La verdad es la verdad, independientemente de quien la diga. No importa que todo el mundo afirme que el error es verdad; si no es verdad, no lo es, aunque todos estén de acuerdo en lo contrario. “¿Tu verdad? No, ¡la verdad!, y ven conmigo a buscarla. La tuya, guárdatela” dijo bien Machado. En efecto, si cerramos los ojos a la realidad los únicos perjudicados seremos nosotros, pues el error no salva, destruye, y la mentira tiene “patas cortas”, tarde o temprano revela su auténtico rostro, muchas veces cuando el daño ya es demasiado grave.
Los experimentos humanos en donde queda patente cómo, a pesar de realizar ímprobos esfuerzos, todos ellos se muestran estériles cuando nos empeñamos en construir el mundo de espaldas a la verdad o a establecerla por decreto, ya van siendo bastantes. Dicen, sin embargo, que el hombre es el único animal que tropieza dos veces con la misma piedra. El nazismo, el comunismo, el liberalismo salvaje han prometido ser la panacea, la verdad, el cenit de la civilización, y no han conducido sino a la barbarie. Si los genocidios de los primeros 70 años del siglo XX fueron de carácter político; a partir de los años 70 hasta la actualidad, el genocida se viste de bata blanca, lo realiza de manera aséptica y cobra pingües ingresos por asesinar, haciéndolo siempre, claro está, dentro de una supuesta “legalidad”. Me refiero, obviamente, a la barbarie del aborto.

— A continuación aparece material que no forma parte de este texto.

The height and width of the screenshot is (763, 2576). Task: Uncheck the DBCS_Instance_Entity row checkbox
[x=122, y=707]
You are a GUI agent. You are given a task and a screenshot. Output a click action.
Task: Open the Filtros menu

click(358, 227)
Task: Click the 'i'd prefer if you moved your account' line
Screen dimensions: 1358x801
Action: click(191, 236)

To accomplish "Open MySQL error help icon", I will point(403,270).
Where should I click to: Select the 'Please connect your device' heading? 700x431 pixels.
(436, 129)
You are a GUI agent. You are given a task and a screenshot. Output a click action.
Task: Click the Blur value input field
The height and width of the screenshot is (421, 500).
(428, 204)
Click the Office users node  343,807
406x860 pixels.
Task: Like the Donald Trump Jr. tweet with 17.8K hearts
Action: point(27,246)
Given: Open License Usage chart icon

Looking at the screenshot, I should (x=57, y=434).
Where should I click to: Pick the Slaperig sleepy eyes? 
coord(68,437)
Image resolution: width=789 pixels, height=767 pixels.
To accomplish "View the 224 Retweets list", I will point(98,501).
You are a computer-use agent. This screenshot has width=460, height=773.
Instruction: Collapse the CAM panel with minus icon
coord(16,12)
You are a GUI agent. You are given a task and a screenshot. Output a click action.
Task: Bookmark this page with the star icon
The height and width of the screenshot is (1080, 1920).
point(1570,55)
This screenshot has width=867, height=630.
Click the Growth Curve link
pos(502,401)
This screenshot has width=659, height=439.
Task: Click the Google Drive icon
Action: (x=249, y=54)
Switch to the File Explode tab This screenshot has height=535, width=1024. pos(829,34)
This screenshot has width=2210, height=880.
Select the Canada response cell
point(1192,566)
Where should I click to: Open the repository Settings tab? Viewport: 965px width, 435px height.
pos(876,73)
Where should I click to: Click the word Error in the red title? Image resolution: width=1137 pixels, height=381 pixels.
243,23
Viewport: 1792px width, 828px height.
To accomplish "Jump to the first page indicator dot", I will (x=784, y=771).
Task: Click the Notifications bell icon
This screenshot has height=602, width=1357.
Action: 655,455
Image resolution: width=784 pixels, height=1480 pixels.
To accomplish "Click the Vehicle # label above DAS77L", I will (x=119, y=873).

Así como ahora nosotros contemplamos, en una mezcla de horror y perplejidad, a los genocidas del siglo XX, presumiblemente en un futuro no muy lejano, nuestros congéneres del mañana nos mirarán peor que nosotros a los caníbales, observando cómo teniendo plenas evidencias empíricas de que la vida humana comienza en la concepción, hemos seguido practicando inmisericordemente el aborto.
Una luz de esperanza para la vida, sin embargo, se ha encendido recientemente. Comenzaba estas letras diciendo que la verdad es verdad independientemente de quien lo afirme o reconozca, pero para que esa verdad sea acogida, escuchada y, principalmente, implementada con todas sus consecuencias, por arduas que puedan ser, sí importa mucho quien lo afirme. Muchos, millones, muy probablemente la mayoría de las personas considerábamos, pese a la feroz campaña para normalizar lo abominable, que era así. Los datos que aporta la genética, avalados por algunos de sus más altos cultivadores, como Jérôme Lejeune, así lo sentenciaban. El ADN, como carné de identidad del ser humano, distinto del de ambos padres, que será el mismo desde la concepción hasta la muerte, y contiene toda la información biológica del individuo en cuestión así lo mostraba. Pero esta sorda evidencia no es tomada en cuenta; la civilización prefiere mirar hacia otra parte, es más cómodo. Los poderosos preferían ignorarlo, como antaño hicieron con la esclavitud: era patente su injusticia, pero también su utilidad, era mejor dejar así las cosas, hasta que la evidencia se impuso y el holocausto concluyó.
Algo semejante está sucediendo con el aborto. El HHS (U.S. Department of Health and Human Services) en su plan estratégico 2018-2002 hizo un pequeño cambio en la redacción, pero pocas letras dicen mucho: Antes decía: “HHS cumple su misión a través de programas e iniciativas que cubren un amplio espectro de actividades, sirviendo a los estadounidenses en todas las etapas de la vida”. Ahora, en cambio: “HHS cumple su misión a través de programas e iniciativas que cubren un amplio espectro de actividades, sirviendo y protegiendo a los estadounidenses en todas las etapas de la vida, desde la concepción”. ¡Desde la concepción!, ¡los servicios de salud estadounidenses planean reconocer cabalmente que la vida humana comienza desde la concepción! Era obvio que era vida (no era material inerte, tampoco un tumor) y evidente que era humana (no era un mandril ni un cocodrilo), pero no se atrevían a decirlo. Ya lo han hecho, y con ello, la evidencia científica, a pesar de las manipulaciones ideológicas, comenzará a abrirse paso. En un lapso, Dios quiera que sea breve, a las concepciones filosóficas (la noción de persona), las legislaciones políticas y a las convicciones morales socialmente aceptadas no les quedará otro camino que doblegarse a la evidencia contundente.